ENTRIES PROVIDED
= = = = =

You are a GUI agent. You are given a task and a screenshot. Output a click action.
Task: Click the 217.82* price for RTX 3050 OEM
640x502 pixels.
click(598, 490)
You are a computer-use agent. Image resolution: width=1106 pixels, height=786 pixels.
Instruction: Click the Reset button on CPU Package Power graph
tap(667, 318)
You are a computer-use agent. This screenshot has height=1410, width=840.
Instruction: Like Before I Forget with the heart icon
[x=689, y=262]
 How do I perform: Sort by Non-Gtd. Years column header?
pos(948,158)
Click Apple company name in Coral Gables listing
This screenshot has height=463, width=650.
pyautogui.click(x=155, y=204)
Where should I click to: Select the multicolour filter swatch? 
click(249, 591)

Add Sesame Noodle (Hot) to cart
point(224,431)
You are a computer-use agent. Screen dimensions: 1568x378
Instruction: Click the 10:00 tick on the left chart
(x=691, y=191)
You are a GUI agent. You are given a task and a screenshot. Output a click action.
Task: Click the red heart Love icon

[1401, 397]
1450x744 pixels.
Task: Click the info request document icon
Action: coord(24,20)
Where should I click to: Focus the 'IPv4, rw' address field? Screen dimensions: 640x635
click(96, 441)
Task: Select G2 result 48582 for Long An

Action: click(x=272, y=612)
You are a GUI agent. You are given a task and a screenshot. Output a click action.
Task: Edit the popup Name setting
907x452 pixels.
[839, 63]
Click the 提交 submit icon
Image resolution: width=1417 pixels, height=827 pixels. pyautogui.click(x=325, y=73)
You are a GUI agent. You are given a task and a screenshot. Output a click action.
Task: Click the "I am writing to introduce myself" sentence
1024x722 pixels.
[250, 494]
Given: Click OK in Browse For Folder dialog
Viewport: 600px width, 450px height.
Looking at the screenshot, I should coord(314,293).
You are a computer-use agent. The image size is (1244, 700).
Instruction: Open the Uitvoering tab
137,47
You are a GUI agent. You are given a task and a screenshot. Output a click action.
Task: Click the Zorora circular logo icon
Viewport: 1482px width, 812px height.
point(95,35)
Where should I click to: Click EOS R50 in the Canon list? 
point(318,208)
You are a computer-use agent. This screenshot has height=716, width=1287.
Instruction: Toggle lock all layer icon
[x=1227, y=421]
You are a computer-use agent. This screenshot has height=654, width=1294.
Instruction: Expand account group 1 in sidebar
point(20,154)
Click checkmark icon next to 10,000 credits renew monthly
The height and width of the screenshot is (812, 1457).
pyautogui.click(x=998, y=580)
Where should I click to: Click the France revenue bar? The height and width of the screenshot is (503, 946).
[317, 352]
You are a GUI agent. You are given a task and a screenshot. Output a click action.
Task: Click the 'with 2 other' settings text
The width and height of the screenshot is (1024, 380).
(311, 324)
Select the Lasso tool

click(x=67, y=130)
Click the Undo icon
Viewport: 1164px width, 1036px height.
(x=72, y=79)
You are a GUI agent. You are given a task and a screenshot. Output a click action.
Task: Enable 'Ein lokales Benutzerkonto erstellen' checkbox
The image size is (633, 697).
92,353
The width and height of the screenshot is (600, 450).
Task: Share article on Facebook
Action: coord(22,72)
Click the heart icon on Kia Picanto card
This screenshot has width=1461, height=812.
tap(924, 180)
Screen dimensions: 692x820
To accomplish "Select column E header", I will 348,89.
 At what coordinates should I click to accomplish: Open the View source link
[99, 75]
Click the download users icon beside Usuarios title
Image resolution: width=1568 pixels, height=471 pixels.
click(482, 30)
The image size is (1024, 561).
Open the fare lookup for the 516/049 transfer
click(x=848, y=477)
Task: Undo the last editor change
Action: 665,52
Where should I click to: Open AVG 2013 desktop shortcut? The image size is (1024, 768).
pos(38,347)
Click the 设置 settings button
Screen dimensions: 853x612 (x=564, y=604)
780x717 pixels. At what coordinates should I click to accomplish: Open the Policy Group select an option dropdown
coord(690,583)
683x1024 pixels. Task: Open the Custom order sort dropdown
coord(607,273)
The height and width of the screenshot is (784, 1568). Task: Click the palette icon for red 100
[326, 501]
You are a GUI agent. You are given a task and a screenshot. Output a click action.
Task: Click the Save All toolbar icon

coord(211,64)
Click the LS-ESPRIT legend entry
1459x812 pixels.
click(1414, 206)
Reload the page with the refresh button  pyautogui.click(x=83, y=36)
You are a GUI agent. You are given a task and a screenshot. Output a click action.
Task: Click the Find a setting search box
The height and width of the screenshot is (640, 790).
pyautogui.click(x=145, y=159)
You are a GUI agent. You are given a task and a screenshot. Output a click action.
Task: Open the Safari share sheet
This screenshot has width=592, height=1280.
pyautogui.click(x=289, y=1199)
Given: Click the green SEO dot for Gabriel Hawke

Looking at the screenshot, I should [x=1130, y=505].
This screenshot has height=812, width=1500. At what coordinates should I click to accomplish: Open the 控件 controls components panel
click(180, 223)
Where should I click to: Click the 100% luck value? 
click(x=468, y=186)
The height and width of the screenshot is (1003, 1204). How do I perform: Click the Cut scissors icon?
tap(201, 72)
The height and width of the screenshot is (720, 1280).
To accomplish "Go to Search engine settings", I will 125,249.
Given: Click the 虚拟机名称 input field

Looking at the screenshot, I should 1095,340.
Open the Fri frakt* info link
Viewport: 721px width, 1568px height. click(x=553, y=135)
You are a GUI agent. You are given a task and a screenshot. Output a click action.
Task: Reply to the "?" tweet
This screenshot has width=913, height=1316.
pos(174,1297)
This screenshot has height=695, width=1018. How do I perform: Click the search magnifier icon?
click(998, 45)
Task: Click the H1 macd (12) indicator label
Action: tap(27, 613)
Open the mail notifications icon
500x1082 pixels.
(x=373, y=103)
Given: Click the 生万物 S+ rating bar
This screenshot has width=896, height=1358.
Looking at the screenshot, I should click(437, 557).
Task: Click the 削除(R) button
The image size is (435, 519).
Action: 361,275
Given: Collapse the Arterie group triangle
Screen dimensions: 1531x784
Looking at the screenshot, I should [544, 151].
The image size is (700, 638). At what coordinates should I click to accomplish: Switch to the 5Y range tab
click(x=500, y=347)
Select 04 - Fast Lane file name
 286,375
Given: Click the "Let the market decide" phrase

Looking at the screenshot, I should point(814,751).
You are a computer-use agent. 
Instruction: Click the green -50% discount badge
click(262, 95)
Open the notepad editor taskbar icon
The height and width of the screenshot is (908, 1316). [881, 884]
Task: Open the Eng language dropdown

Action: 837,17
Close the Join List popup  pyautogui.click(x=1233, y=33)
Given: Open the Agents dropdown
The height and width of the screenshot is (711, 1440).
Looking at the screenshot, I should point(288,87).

= = = = =

Return every one of the items above line for line, without changing a single character.

You are a GUI agent. You are given a task and a screenshot. Output a click action.
Task: Click the 217.82* price for RTX 3050 OEM
640x502 pixels.
click(598, 490)
You are a computer-use agent. Image resolution: width=1106 pixels, height=786 pixels.
Instruction: Click the Reset button on CPU Package Power graph
tap(667, 318)
You are a computer-use agent. This screenshot has height=1410, width=840.
Instruction: Like Before I Forget with the heart icon
[x=689, y=262]
 How do I perform: Sort by Non-Gtd. Years column header?
pos(948,158)
Click Apple company name in Coral Gables listing
This screenshot has height=463, width=650.
pyautogui.click(x=155, y=204)
Where should I click to: Select the multicolour filter swatch? 
click(249, 591)

Add Sesame Noodle (Hot) to cart
point(224,431)
You are a computer-use agent. Screen dimensions: 1568x378
Instruction: Click the 10:00 tick on the left chart
(x=691, y=191)
You are a GUI agent. You are given a task and a screenshot. Output a click action.
Task: Click the red heart Love icon

[1401, 397]
1450x744 pixels.
Task: Click the info request document icon
Action: coord(24,20)
Where should I click to: Focus the 'IPv4, rw' address field? Screen dimensions: 640x635
click(96, 441)
Task: Select G2 result 48582 for Long An

Action: click(x=272, y=612)
You are a GUI agent. You are given a task and a screenshot. Output a click action.
Task: Edit the popup Name setting
907x452 pixels.
[839, 63]
Click the 提交 submit icon
Image resolution: width=1417 pixels, height=827 pixels. pyautogui.click(x=325, y=73)
You are a GUI agent. You are given a task and a screenshot. Output a click action.
Task: Click the "I am writing to introduce myself" sentence
1024x722 pixels.
[250, 494]
Given: Click OK in Browse For Folder dialog
Viewport: 600px width, 450px height.
Looking at the screenshot, I should coord(314,293).
You are a computer-use agent. The image size is (1244, 700).
Instruction: Open the Uitvoering tab
137,47
You are a GUI agent. You are given a task and a screenshot. Output a click action.
Task: Click the Zorora circular logo icon
Viewport: 1482px width, 812px height.
point(95,35)
Where should I click to: Click EOS R50 in the Canon list? 
point(318,208)
You are a computer-use agent. This screenshot has height=716, width=1287.
Instruction: Toggle lock all layer icon
[x=1227, y=421]
You are a computer-use agent. This screenshot has height=654, width=1294.
Instruction: Expand account group 1 in sidebar
point(20,154)
Click checkmark icon next to 10,000 credits renew monthly
The height and width of the screenshot is (812, 1457).
pyautogui.click(x=998, y=580)
Where should I click to: Click the France revenue bar? The height and width of the screenshot is (503, 946).
[317, 352]
You are a GUI agent. You are given a task and a screenshot. Output a click action.
Task: Click the 'with 2 other' settings text
The width and height of the screenshot is (1024, 380).
(311, 324)
Select the Lasso tool

click(x=67, y=130)
Click the Undo icon
Viewport: 1164px width, 1036px height.
(x=72, y=79)
You are a GUI agent. You are given a task and a screenshot. Output a click action.
Task: Enable 'Ein lokales Benutzerkonto erstellen' checkbox
The image size is (633, 697).
92,353
The width and height of the screenshot is (600, 450).
Task: Share article on Facebook
Action: coord(22,72)
Click the heart icon on Kia Picanto card
This screenshot has width=1461, height=812.
tap(924, 180)
Screen dimensions: 692x820
To accomplish "Select column E header", I will 348,89.
 At what coordinates should I click to accomplish: Open the View source link
[99, 75]
Click the download users icon beside Usuarios title
Image resolution: width=1568 pixels, height=471 pixels.
click(482, 30)
The image size is (1024, 561).
Open the fare lookup for the 516/049 transfer
click(x=848, y=477)
Task: Undo the last editor change
Action: 665,52
Where should I click to: Open AVG 2013 desktop shortcut? The image size is (1024, 768).
pos(38,347)
Click the 设置 settings button
Screen dimensions: 853x612 (x=564, y=604)
780x717 pixels. At what coordinates should I click to accomplish: Open the Policy Group select an option dropdown
coord(690,583)
683x1024 pixels. Task: Open the Custom order sort dropdown
coord(607,273)
The height and width of the screenshot is (784, 1568). Task: Click the palette icon for red 100
[326, 501]
You are a GUI agent. You are given a task and a screenshot. Output a click action.
Task: Click the Save All toolbar icon

coord(211,64)
Click the LS-ESPRIT legend entry
1459x812 pixels.
click(1414, 206)
Reload the page with the refresh button  pyautogui.click(x=83, y=36)
You are a GUI agent. You are given a task and a screenshot. Output a click action.
Task: Click the Find a setting search box
The height and width of the screenshot is (640, 790).
pyautogui.click(x=145, y=159)
You are a GUI agent. You are given a task and a screenshot. Output a click action.
Task: Open the Safari share sheet
This screenshot has width=592, height=1280.
pyautogui.click(x=289, y=1199)
Given: Click the green SEO dot for Gabriel Hawke

Looking at the screenshot, I should [x=1130, y=505].
This screenshot has height=812, width=1500. At what coordinates should I click to accomplish: Open the 控件 controls components panel
click(180, 223)
Where should I click to: Click the 100% luck value? 
click(x=468, y=186)
The height and width of the screenshot is (1003, 1204). How do I perform: Click the Cut scissors icon?
tap(201, 72)
The height and width of the screenshot is (720, 1280).
To accomplish "Go to Search engine settings", I will 125,249.
Given: Click the 虚拟机名称 input field

Looking at the screenshot, I should 1095,340.
Open the Fri frakt* info link
Viewport: 721px width, 1568px height. click(x=553, y=135)
You are a GUI agent. You are given a task and a screenshot. Output a click action.
Task: Reply to the "?" tweet
This screenshot has width=913, height=1316.
pos(174,1297)
This screenshot has height=695, width=1018. How do I perform: Click the search magnifier icon?
click(998, 45)
Task: Click the H1 macd (12) indicator label
Action: tap(27, 613)
Open the mail notifications icon
500x1082 pixels.
(x=373, y=103)
Given: Click the 生万物 S+ rating bar
This screenshot has width=896, height=1358.
Looking at the screenshot, I should click(437, 557).
Task: Click the 削除(R) button
The image size is (435, 519).
Action: 361,275
Given: Collapse the Arterie group triangle
Screen dimensions: 1531x784
Looking at the screenshot, I should [544, 151].
The image size is (700, 638). At what coordinates should I click to accomplish: Switch to the 5Y range tab
click(x=500, y=347)
Select 04 - Fast Lane file name
 286,375
Given: Click the "Let the market decide" phrase

Looking at the screenshot, I should point(814,751).
You are a computer-use agent. 
Instruction: Click the green -50% discount badge
click(262, 95)
Open the notepad editor taskbar icon
The height and width of the screenshot is (908, 1316). [881, 884]
Task: Open the Eng language dropdown

Action: 837,17
Close the Join List popup  pyautogui.click(x=1233, y=33)
Given: Open the Agents dropdown
The height and width of the screenshot is (711, 1440).
Looking at the screenshot, I should point(288,87).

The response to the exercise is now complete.